▸ GIVEN RECORDS:

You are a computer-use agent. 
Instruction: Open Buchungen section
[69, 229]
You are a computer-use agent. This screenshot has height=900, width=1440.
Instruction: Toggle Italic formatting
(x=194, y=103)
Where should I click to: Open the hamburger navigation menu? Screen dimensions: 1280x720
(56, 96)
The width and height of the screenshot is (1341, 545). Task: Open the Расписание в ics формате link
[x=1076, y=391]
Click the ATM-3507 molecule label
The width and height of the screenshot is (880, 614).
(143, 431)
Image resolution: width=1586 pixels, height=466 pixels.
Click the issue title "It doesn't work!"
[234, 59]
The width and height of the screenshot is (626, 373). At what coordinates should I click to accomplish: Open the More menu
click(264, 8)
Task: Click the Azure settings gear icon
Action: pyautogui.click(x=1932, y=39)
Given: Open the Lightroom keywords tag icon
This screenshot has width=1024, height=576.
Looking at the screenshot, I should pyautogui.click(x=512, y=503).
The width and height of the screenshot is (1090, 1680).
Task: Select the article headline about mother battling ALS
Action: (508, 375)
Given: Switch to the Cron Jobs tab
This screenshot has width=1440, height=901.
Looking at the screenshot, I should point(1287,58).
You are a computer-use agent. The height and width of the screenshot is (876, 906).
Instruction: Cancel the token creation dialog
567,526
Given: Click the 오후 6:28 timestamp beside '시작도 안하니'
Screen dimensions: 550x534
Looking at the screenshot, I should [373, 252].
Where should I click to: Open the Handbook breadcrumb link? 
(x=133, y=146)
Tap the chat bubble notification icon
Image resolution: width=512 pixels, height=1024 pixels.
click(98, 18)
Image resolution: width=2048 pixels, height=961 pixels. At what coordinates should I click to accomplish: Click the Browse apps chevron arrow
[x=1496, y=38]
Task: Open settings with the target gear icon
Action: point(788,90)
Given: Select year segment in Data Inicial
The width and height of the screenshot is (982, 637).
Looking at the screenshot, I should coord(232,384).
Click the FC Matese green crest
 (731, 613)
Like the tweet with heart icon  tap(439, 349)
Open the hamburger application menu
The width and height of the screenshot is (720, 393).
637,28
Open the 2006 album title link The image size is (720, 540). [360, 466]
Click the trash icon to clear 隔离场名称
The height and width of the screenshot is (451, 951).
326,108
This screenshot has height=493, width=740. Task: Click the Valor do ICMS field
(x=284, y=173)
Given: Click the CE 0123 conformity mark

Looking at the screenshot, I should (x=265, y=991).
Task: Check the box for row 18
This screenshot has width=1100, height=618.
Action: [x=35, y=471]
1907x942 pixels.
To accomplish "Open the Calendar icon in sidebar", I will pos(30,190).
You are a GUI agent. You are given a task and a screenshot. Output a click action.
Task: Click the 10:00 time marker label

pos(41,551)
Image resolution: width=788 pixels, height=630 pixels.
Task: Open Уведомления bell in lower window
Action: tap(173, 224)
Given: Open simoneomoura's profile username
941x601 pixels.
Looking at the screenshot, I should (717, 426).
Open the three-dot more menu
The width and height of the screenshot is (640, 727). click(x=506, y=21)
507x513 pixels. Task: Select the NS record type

▸ EXERCISE: Copy the data exactly as it was presented.

▸ OUTPUT:
You are a computer-use agent. 
Instruction: Open Buchungen section
[69, 229]
You are a computer-use agent. This screenshot has height=900, width=1440.
Instruction: Toggle Italic formatting
(x=194, y=103)
Where should I click to: Open the hamburger navigation menu? Screen dimensions: 1280x720
(56, 96)
The width and height of the screenshot is (1341, 545). Task: Open the Расписание в ics формате link
[x=1076, y=391]
Click the ATM-3507 molecule label
The width and height of the screenshot is (880, 614).
(143, 431)
Image resolution: width=1586 pixels, height=466 pixels.
Click the issue title "It doesn't work!"
[234, 59]
The width and height of the screenshot is (626, 373). At what coordinates should I click to accomplish: Open the More menu
click(264, 8)
Task: Click the Azure settings gear icon
Action: pyautogui.click(x=1932, y=39)
Given: Open the Lightroom keywords tag icon
This screenshot has width=1024, height=576.
Looking at the screenshot, I should pyautogui.click(x=512, y=503).
The width and height of the screenshot is (1090, 1680).
Task: Select the article headline about mother battling ALS
Action: (508, 375)
Given: Switch to the Cron Jobs tab
This screenshot has width=1440, height=901.
Looking at the screenshot, I should point(1287,58).
You are a computer-use agent. The height and width of the screenshot is (876, 906).
Instruction: Cancel the token creation dialog
567,526
Given: Click the 오후 6:28 timestamp beside '시작도 안하니'
Screen dimensions: 550x534
Looking at the screenshot, I should [373, 252].
Where should I click to: Open the Handbook breadcrumb link? 
(x=133, y=146)
Tap the chat bubble notification icon
Image resolution: width=512 pixels, height=1024 pixels.
click(98, 18)
Image resolution: width=2048 pixels, height=961 pixels. At what coordinates should I click to accomplish: Click the Browse apps chevron arrow
[x=1496, y=38]
Task: Open settings with the target gear icon
Action: point(788,90)
Given: Select year segment in Data Inicial
The width and height of the screenshot is (982, 637).
Looking at the screenshot, I should coord(232,384).
Click the FC Matese green crest
 (731, 613)
Like the tweet with heart icon  tap(439, 349)
Open the hamburger application menu
The width and height of the screenshot is (720, 393).
637,28
Open the 2006 album title link The image size is (720, 540). [360, 466]
Click the trash icon to clear 隔离场名称
The height and width of the screenshot is (451, 951).
326,108
This screenshot has height=493, width=740. Task: Click the Valor do ICMS field
(x=284, y=173)
Given: Click the CE 0123 conformity mark

Looking at the screenshot, I should (x=265, y=991).
Task: Check the box for row 18
This screenshot has width=1100, height=618.
Action: [x=35, y=471]
1907x942 pixels.
To accomplish "Open the Calendar icon in sidebar", I will pos(30,190).
You are a GUI agent. You are given a task and a screenshot. Output a click action.
Task: Click the 10:00 time marker label

pos(41,551)
Image resolution: width=788 pixels, height=630 pixels.
Task: Open Уведомления bell in lower window
Action: tap(173, 224)
Given: Open simoneomoura's profile username
941x601 pixels.
Looking at the screenshot, I should (717, 426).
Open the three-dot more menu
The width and height of the screenshot is (640, 727). click(x=506, y=21)
507x513 pixels. Task: Select the NS record type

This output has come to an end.